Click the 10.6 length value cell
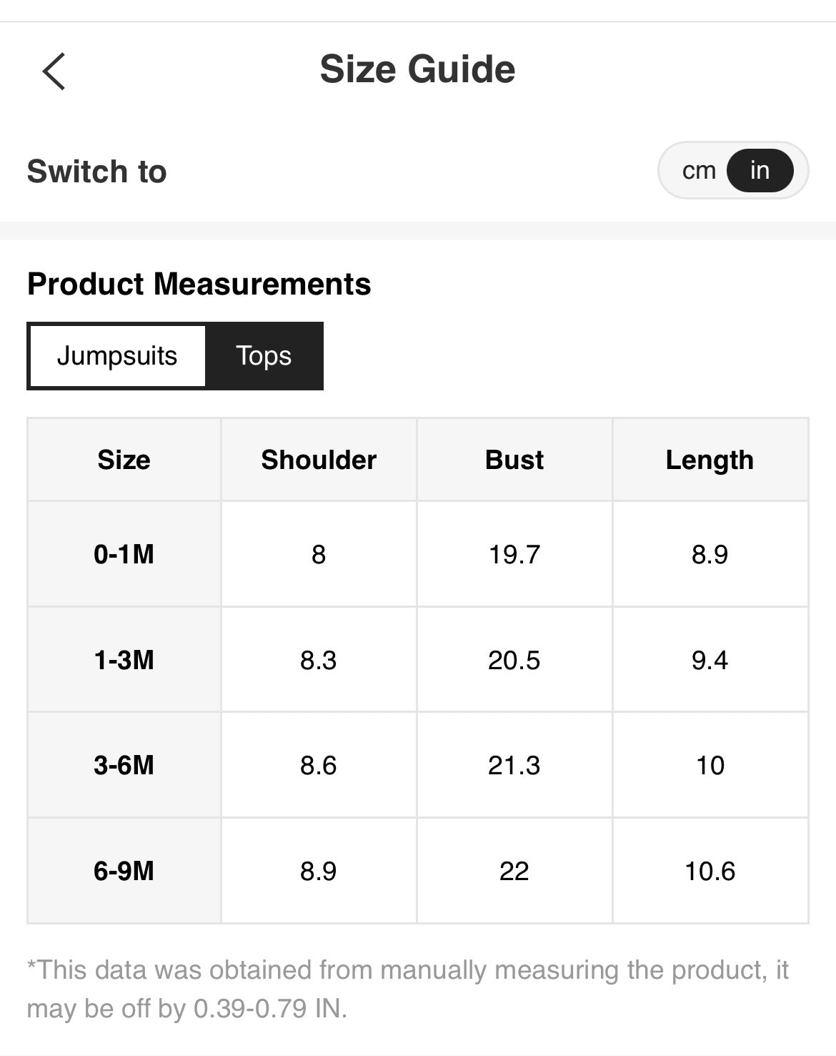836x1056 pixels. click(x=710, y=871)
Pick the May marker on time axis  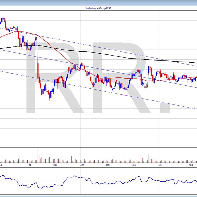click(x=108, y=165)
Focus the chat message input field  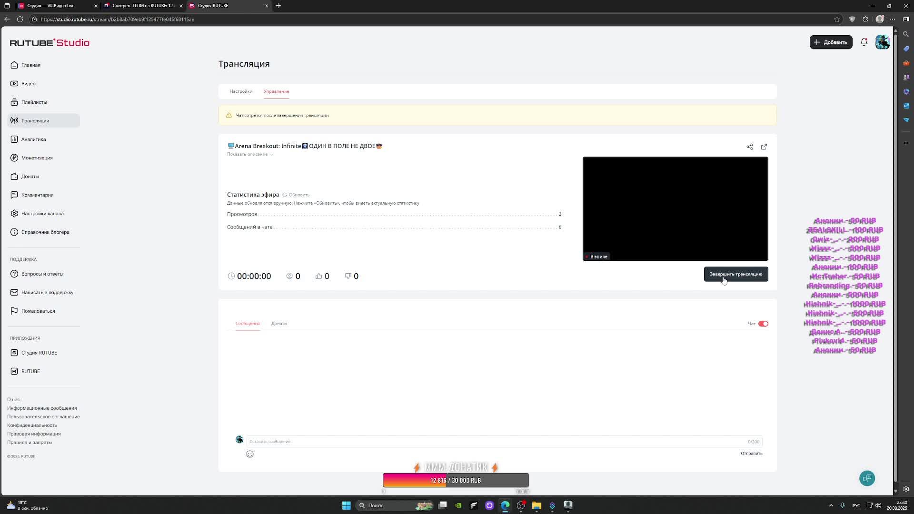(495, 442)
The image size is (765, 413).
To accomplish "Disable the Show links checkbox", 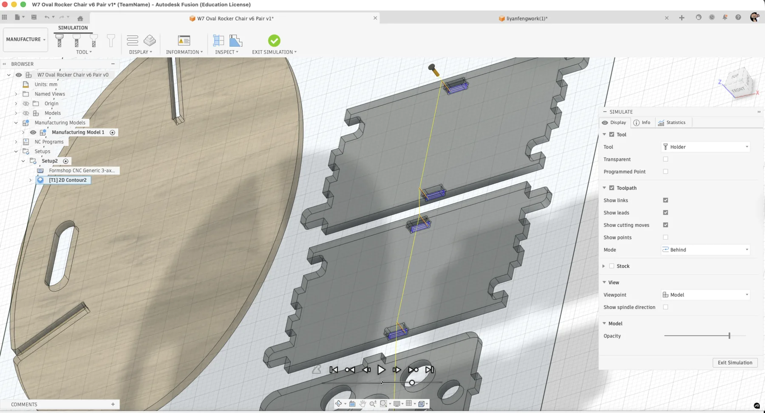I will pyautogui.click(x=665, y=200).
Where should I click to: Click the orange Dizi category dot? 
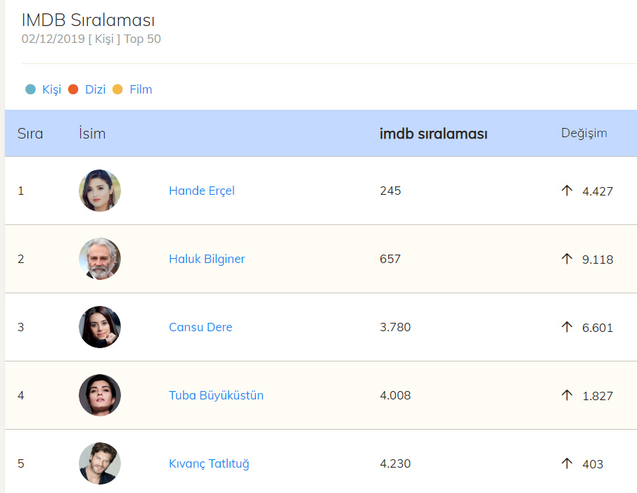(x=73, y=89)
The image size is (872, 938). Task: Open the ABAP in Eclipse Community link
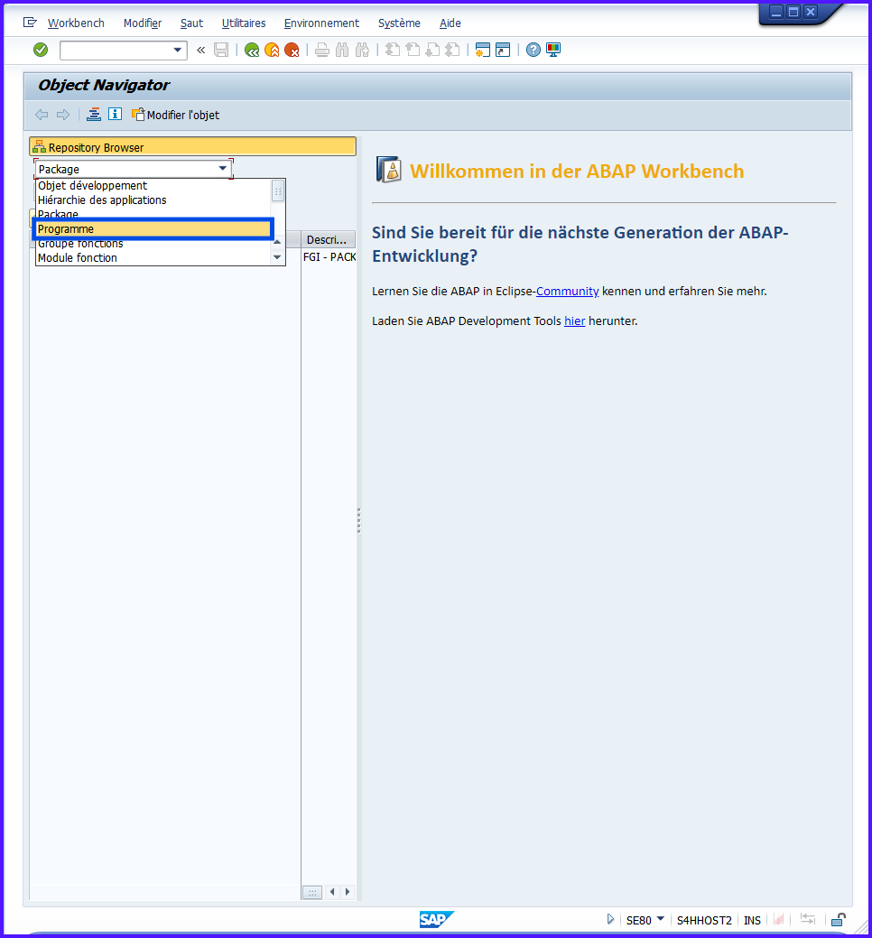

◆ ◆ ◆ ◆

THE PROBLEM: Set down the data exactly as it appears, from the line containing "Where should I" up to and including the last line, leaving the pictures out.

WRITTEN ANSWER:
Where should I click to: Click the orange Dizi category dot? 
(x=73, y=89)
The image size is (872, 938). Task: Open the ABAP in Eclipse Community link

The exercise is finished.